Railway station in Langnau am Albis, Switzerland

Langnau-Gattikon is a railway station in the Sihl Valley, and the municipality of Langnau am Albis, in the Swiss Canton of Zurich. Gattikon is an adjacent settlement, part of the municipality of Thalwil.
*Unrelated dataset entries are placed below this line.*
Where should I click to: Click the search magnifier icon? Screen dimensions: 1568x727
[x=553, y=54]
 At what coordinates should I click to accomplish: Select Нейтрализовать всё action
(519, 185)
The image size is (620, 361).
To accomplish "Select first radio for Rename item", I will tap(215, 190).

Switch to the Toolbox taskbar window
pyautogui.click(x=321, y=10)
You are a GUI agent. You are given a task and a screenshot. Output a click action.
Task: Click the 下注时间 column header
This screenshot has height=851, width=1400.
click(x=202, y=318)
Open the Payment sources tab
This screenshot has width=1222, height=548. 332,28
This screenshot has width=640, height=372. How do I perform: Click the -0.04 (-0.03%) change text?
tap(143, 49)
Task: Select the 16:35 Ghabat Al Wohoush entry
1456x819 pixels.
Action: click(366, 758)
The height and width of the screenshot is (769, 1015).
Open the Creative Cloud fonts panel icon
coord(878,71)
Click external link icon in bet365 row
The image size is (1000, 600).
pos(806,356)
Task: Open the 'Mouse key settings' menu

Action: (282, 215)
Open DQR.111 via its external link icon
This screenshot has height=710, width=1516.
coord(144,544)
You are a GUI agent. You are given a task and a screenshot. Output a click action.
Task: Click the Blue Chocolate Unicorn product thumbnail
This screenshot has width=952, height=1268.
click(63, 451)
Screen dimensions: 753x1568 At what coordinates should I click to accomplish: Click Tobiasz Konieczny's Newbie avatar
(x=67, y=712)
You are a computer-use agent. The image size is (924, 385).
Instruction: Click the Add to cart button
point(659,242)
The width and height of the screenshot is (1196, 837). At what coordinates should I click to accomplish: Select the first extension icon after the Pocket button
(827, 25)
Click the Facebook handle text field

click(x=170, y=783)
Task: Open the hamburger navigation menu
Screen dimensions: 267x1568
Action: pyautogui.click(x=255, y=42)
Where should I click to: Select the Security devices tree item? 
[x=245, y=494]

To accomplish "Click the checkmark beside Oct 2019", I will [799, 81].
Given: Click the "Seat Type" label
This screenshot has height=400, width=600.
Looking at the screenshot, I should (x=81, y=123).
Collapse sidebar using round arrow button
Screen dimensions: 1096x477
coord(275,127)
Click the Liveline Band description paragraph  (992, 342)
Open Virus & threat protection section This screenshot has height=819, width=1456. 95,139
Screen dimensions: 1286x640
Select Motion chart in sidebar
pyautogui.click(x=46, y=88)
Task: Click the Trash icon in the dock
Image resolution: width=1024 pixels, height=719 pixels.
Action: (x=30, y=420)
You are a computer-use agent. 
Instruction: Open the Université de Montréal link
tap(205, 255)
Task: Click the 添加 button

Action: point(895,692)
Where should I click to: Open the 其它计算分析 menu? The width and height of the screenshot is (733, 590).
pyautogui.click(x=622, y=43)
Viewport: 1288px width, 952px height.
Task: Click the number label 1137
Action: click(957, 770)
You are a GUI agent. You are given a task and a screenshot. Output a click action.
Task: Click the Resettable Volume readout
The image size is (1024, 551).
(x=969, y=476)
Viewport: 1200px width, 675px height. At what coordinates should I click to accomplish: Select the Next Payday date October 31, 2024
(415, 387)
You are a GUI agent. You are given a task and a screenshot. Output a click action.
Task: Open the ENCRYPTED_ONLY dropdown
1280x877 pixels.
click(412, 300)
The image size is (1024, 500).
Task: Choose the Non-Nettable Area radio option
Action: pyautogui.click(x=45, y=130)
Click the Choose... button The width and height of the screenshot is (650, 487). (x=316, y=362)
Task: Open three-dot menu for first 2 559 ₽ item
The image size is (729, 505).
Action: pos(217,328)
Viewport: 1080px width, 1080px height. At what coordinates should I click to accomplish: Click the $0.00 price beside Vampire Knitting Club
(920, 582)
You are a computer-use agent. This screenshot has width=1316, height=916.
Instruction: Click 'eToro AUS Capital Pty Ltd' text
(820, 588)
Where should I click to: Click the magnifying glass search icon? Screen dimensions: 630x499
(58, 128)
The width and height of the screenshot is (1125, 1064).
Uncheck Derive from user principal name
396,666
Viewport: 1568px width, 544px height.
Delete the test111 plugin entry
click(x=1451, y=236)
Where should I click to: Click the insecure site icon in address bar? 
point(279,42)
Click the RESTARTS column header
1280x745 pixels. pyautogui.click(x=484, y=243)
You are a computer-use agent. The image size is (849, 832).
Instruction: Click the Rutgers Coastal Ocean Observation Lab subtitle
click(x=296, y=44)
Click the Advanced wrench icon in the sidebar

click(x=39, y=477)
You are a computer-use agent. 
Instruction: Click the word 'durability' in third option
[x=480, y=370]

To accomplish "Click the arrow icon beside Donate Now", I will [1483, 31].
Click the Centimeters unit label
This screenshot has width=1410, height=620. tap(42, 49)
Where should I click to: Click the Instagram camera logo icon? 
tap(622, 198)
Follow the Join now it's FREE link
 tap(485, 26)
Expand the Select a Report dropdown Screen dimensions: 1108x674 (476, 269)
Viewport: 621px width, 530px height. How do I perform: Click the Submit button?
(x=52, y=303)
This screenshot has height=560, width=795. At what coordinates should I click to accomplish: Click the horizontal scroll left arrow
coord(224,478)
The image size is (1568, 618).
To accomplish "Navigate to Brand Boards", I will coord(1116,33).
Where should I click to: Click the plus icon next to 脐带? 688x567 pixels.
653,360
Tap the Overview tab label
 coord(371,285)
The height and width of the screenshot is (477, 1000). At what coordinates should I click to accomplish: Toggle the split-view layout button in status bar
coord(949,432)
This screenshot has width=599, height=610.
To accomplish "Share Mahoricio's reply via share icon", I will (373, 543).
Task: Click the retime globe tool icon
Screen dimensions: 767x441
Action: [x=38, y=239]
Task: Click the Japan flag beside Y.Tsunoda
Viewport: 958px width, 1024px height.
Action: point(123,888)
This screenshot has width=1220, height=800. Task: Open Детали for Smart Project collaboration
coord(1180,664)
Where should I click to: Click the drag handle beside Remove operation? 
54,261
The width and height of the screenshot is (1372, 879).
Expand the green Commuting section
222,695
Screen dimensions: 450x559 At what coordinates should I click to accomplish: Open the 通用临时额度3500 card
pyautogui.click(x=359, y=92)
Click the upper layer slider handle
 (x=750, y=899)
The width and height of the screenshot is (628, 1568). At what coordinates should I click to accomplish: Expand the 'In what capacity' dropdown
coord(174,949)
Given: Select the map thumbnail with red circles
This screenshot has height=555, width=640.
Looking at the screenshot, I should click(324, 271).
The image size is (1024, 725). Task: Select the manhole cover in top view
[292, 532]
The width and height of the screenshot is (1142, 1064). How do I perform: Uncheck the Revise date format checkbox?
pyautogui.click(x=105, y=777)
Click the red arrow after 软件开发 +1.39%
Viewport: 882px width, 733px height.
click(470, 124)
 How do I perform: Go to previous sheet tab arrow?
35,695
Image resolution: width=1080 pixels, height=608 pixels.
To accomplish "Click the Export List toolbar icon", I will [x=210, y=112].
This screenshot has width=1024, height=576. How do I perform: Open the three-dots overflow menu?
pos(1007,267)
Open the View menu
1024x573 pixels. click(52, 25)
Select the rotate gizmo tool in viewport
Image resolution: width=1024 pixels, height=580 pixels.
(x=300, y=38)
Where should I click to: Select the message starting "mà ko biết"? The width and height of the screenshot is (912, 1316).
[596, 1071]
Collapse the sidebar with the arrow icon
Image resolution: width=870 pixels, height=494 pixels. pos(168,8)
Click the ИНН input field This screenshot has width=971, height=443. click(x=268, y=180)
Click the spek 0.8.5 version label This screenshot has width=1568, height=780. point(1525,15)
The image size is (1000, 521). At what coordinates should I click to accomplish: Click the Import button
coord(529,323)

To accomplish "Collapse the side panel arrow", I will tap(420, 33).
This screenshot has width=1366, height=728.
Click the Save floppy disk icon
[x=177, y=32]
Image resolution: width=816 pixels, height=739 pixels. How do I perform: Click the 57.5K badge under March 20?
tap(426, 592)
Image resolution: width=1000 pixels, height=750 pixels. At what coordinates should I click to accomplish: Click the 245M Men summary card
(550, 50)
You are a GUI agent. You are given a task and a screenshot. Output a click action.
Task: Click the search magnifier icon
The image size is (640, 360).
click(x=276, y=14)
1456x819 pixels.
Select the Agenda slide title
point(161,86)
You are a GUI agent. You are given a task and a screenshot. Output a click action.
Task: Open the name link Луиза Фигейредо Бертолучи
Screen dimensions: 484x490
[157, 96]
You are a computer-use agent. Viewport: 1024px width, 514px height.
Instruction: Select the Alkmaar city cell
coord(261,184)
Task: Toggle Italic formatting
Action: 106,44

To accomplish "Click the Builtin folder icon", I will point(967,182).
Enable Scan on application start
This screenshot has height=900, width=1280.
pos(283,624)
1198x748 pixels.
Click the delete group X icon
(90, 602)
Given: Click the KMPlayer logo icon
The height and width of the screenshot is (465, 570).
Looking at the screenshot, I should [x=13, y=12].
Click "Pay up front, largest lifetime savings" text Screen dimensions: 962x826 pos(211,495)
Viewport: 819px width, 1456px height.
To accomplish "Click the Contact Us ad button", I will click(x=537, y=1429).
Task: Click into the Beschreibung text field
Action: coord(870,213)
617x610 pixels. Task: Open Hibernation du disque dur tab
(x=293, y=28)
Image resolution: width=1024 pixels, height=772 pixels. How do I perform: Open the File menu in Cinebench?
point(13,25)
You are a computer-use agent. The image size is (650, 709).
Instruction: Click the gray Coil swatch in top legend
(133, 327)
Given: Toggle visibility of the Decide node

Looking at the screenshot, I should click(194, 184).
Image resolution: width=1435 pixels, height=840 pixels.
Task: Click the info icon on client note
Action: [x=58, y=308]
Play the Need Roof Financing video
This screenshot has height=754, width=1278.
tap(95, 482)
The station is on the Sihltal line, which is operated by the Sihltal Zürich Uetliberg Bahn (SZU).

==Services==
===S-Bahn===
The station is served by the following S-Bahn train services:

| Operator | Train Type | Route | Typical Frequency | Notes |
|---|---|---|---|---|
| SZU | S4 | Zürich HB - Zürich Selnau - Zürich Giesshübel - Zürich Saalsporthalle-Sihlcity - Zürich Brunau - Zürich Manegg - Zürich Leimbach - Sood-Oberleimbach - Adliswil - Sihlau - Wildpark-Höfli - Langnau-Gattikon - Sihlwald | 3-6 trains per hour to Zurich; 1 train per hour to Sihlwald | Zurich S-Bahn. 1 train per hour beyond Langnau-Gattikon |
| SZU | SN4 | Zürich HB - Zürich Selnau - Zürich Giesshübel - Zürich Saalsporthalle-Sihlcity - Zürich Brunau - Zürich Manegg - Zürich Leimbach - Sood-Oberleimbach - Adliswil - Sihlau - Wildpark-Höfli - Langnau-Gattikon | Friday/Saturday late night/early morning (also in operation for special occasions) | Zurich S-Bahn nighttime service. Hourly arriving from 01:27-04:27 and departing from 01:40-03:40 |

===Bus===
Zimmerbergbus links the railway station with Gattikon and Thalwil railway station. A PostAuto line links the station with the Albis Pass.